The Art of War by Sun Tzu. This is a twenty five hundred year old text written by a pre-china general that never lost an engagement that is still used in military academies around the world, and in many business schools.
The Prince by Machiavelli. A sixteenth century political and strategic treatise by an Italian diplomat and political theorist.
The Book of Five Rings by Miyamoto Musashi. A text on focus, adaptation and martial arts by a seventeenth century Japanese swordsman.
The Art of Worldly Wisdom by Baltasar Gracian. A book of maxims for dealing with the real world written by a seventeenth century Spanish monk.

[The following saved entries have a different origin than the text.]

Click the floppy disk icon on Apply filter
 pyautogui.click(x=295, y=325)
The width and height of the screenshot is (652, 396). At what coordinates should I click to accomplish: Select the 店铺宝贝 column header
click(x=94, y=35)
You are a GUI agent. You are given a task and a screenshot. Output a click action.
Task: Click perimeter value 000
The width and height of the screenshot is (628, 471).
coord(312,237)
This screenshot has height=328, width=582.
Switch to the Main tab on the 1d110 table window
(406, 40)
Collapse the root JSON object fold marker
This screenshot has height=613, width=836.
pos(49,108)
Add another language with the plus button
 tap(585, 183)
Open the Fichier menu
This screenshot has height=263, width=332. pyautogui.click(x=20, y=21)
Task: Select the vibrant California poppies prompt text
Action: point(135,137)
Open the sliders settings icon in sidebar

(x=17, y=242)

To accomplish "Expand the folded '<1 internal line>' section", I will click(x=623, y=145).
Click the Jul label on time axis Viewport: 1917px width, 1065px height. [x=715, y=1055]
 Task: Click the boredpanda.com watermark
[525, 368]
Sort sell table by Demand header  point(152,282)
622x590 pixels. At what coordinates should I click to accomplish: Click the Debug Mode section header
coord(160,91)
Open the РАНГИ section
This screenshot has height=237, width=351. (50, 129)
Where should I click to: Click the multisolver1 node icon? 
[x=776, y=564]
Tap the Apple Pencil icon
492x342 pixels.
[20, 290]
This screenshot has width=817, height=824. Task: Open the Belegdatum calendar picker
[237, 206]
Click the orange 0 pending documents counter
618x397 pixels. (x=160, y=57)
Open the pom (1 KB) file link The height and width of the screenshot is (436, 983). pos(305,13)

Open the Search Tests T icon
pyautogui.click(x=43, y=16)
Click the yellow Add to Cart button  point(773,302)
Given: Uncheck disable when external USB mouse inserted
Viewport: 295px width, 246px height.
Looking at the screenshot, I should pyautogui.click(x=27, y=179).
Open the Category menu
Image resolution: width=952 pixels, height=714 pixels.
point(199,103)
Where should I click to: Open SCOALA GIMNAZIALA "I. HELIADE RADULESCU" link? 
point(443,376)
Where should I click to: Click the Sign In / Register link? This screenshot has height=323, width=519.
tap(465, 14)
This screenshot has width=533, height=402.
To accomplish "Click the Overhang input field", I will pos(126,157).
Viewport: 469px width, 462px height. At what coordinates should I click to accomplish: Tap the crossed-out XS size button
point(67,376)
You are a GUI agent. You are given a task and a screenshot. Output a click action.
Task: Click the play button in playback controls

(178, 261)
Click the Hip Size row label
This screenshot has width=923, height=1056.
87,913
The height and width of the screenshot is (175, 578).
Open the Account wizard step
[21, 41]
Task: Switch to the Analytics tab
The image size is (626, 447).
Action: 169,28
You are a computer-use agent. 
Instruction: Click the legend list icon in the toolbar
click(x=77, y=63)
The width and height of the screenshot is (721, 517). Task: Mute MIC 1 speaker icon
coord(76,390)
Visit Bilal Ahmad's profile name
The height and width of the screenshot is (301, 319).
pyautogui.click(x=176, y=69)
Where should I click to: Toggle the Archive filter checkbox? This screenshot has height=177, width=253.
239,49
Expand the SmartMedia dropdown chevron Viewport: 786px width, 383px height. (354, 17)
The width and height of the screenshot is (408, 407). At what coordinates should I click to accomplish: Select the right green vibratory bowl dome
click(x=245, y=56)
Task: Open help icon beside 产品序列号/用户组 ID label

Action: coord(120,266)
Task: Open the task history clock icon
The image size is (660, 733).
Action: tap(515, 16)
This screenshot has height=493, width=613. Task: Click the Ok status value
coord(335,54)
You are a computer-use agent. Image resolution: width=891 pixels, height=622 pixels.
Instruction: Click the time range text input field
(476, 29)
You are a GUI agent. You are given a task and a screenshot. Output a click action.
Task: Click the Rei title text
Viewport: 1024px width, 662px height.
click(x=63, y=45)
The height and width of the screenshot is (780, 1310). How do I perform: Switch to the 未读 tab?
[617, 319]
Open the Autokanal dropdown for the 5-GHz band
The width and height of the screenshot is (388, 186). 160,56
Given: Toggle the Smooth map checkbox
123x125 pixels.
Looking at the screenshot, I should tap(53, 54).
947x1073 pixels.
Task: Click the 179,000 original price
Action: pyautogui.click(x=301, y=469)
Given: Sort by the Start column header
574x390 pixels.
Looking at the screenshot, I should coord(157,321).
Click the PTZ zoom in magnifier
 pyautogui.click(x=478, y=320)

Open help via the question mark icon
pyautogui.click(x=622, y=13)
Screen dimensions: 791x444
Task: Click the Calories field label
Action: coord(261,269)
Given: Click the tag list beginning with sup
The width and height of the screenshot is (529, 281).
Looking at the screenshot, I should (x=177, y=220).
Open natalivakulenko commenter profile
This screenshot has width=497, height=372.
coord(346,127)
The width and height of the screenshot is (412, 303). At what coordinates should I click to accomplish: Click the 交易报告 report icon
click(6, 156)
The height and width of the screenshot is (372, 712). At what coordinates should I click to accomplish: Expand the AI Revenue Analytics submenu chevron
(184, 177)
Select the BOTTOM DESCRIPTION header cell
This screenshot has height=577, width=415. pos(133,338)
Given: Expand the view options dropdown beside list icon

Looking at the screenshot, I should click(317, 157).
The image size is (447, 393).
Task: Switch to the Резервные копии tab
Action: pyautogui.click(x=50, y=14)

These are not the books for everyone. These are just the primary books that I turn to when I need a jumping off point for inspiration on a specific business or related issue. I continue to reread them and usually pick up something new every time I do.

I recommended them to Uli. We will see if he reads them and agrees with my assessment of them, or if he continues to buy and read the latest derivative management strategy books that are on the market. I guess it doesn’t really matter as long as he is enjoying and finding value in what he is reading.

The other direction that I go is to read just about anything but management books. This covers the literary spectrum from magazine articles to Blogs to Science Fiction novels to Classic Literature. Much of it is not directly applicable to anything associated with business and leadership, but occasionally there are some interesting aspects that present themselves. Whenever I per chance happen to make one of these unexpected business leadership synaptic connections with something that I have read I try to capture it specifically and share it here. Hence the idea of inspiration as the topic for this piece.

Uli on the other hand noted that the source of business inspiration for him came from business oriented literature, be it articles or books. If this works for him, then great. There seems to be a never ending supply of new management and business oriented articles and books every day for him to read. If they provide inspiration to some of their readers then there must be some value in them.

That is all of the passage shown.